What to work on> From the listing below, pull out the lines that hold "arrow".

Data section>
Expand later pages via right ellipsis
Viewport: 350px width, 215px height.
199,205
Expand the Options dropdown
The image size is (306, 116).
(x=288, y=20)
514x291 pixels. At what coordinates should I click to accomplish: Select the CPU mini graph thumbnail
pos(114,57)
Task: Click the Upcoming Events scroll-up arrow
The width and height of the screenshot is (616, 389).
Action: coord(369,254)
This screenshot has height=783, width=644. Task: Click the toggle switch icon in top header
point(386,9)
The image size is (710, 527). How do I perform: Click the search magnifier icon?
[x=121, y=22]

* * *

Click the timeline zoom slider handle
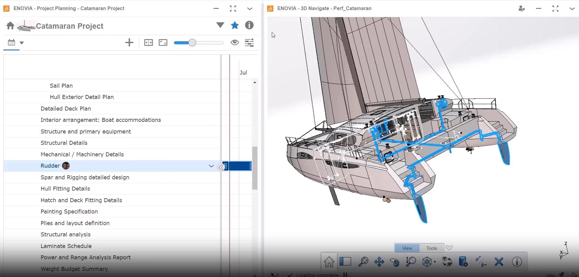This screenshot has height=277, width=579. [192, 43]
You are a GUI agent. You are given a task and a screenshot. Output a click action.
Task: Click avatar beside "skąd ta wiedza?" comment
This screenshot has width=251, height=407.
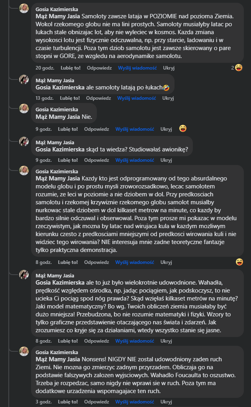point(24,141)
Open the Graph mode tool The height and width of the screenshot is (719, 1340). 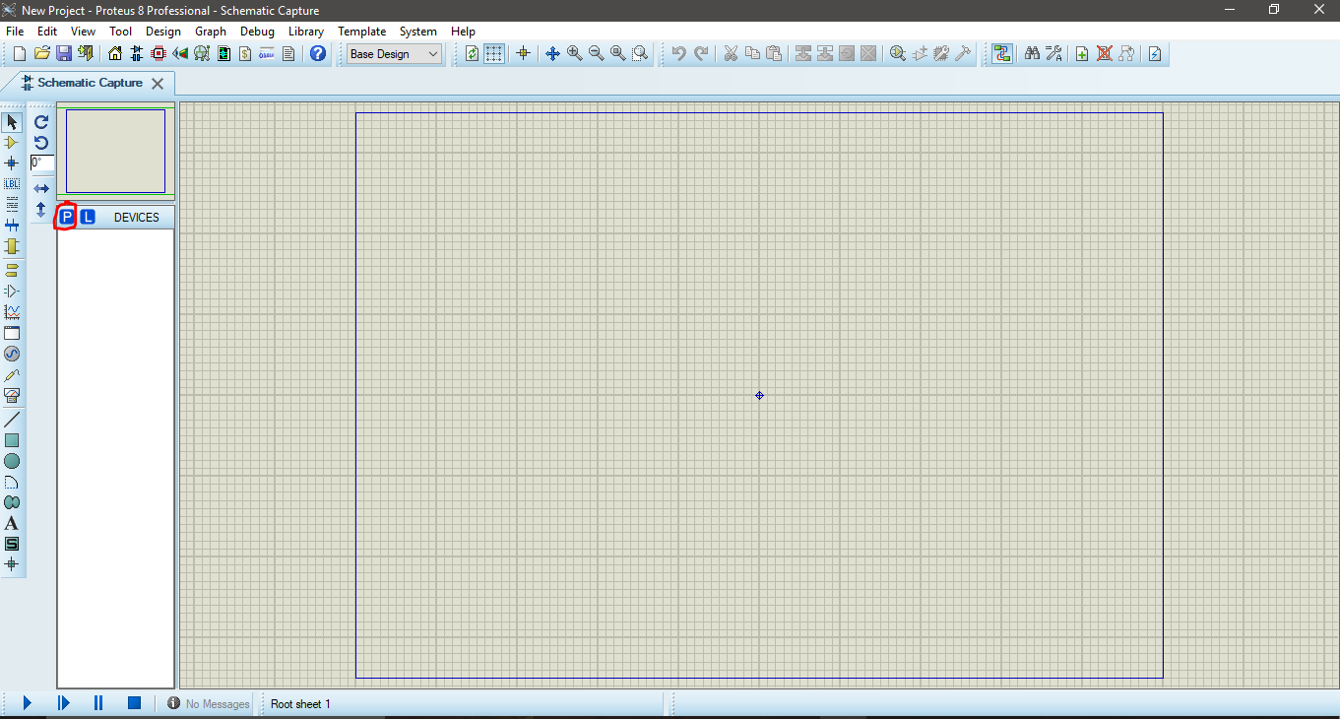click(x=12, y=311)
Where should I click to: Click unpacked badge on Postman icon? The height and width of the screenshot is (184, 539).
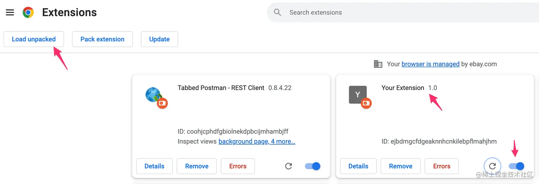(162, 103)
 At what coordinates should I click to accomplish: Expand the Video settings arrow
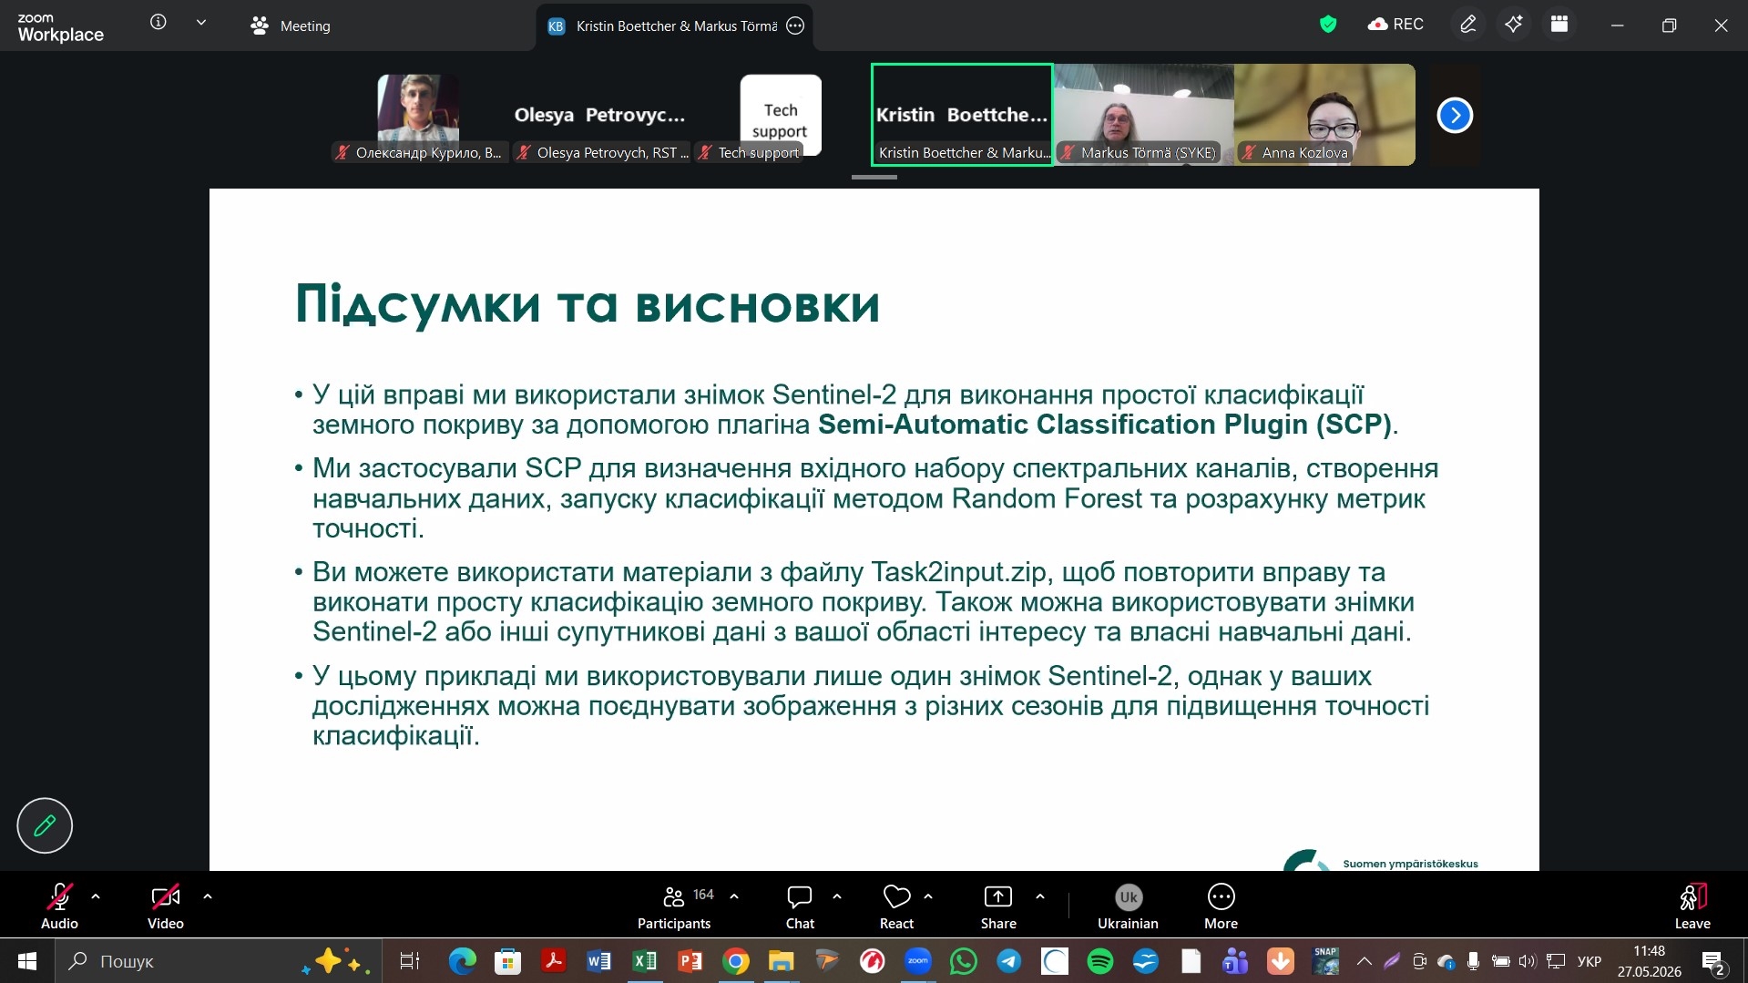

Solution>
Task: Click the Upcoming Events scroll-up arrow
 At what coordinates should I click to accomplish: Expand the Video settings arrow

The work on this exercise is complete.